_Required action:_
In the traffic signal article, what is the resolution of the data that ATSPMs collect from traffic signal controllers and detectors?

_Supplied text:_

The Waiting Is (No Longer) the Hardest Part
“My citizens get [upset] when they see [poor] signal timing,” said David Hansen, a 30-year Army veteran and city manager of the City of Virginia Beach, in his opening remarks at the Virginia Section of the Institute of Transportation Engineers (VASITE) Annual Meeting in June 2017. Using more colorful words, Mr. Hansen went on to capture what agencies managing signal systems hear from their customers on a daily basis: It’s not just having to wait, it’s having to wait when you shouldn’t.
Fortunately, the transportation profession has a better way to address this challenge using Automated Traffic Signal Performance Measures (ATSPMs). ATSPMs combine high-resolution (tenth-of-a-second) data from traffic signal controllers and detectors (real data!) along with data analysis techniques. The concept gained traction in 2012 through the collaboration of innovators and pioneers in the transportation industry such as Jim Sturdevant of the Indiana Department of Transportation (INDOT) and Darcy Bullock of Purdue University. This team, in partnership with other state and local departments of transportation, the Federal Highway Administration (FHWA), and signal control vendors, developed a standard for how to log event data regardless of hardware or software type. The development and buy-in of this standard opened the door for widespread application.
Then along came the Utah Department of Transportation (UDOT). Inspired by senior leaders to be “world class,” UDOT developed an in-house automated system for displaying signal performance measures in 2013. By 2016, UDOT had updated to its fourth version, which it made available to all other transportation agencies through the OSADP open-source software portal maintained by the USDOT. The UDOT ATSPM software is currently available online at https://github.com/udotdevelopment/ATSPM.

[Collected data]
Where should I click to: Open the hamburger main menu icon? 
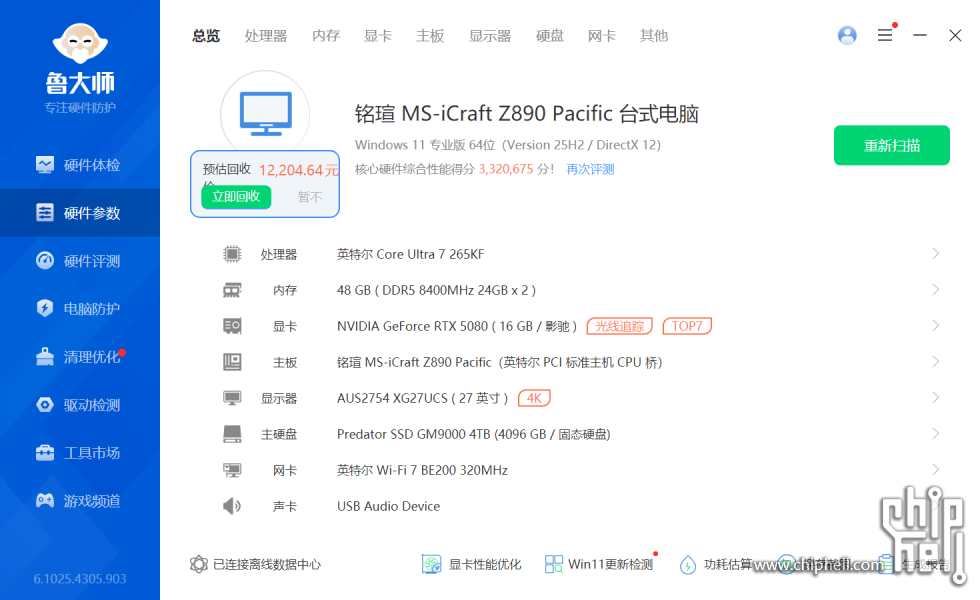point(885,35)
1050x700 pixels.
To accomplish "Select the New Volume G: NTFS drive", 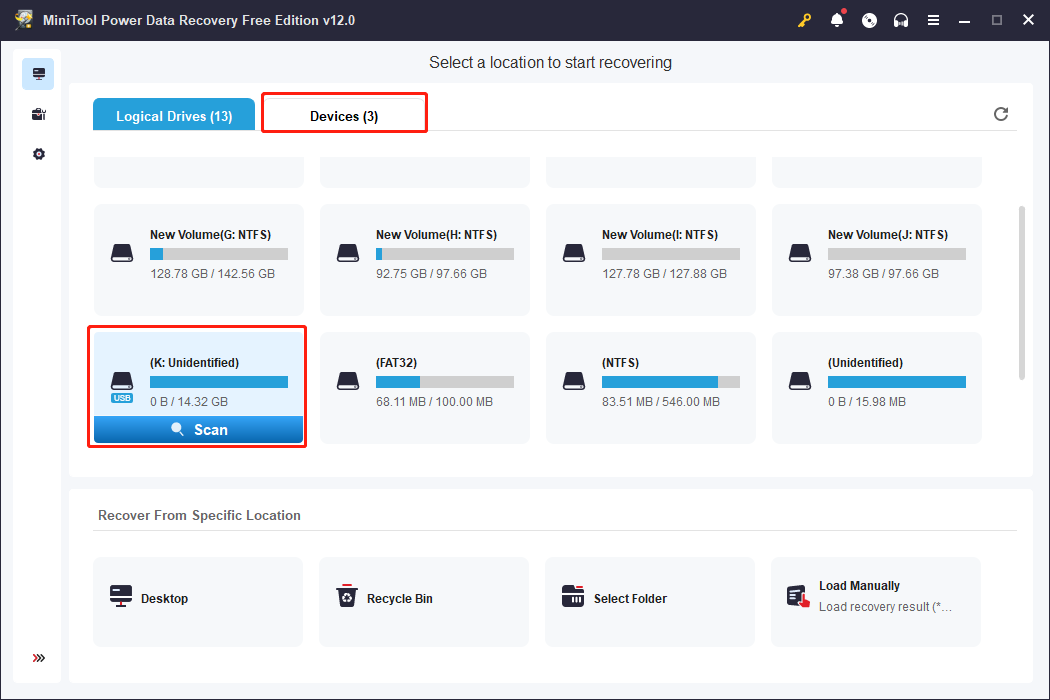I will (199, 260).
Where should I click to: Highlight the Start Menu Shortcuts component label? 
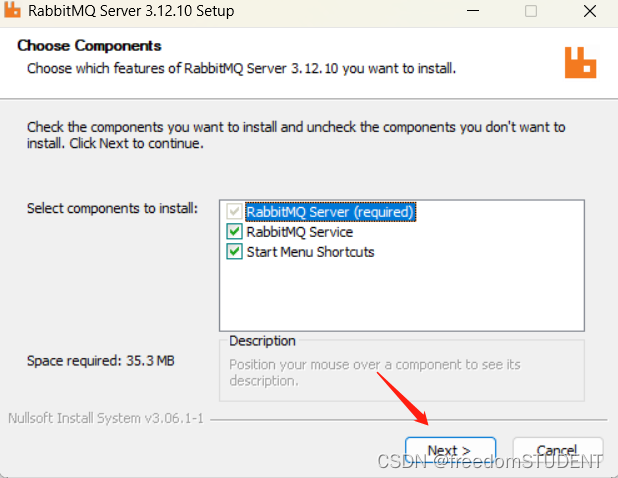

_Completed exercise:_
Tenth-of-a-second resolution.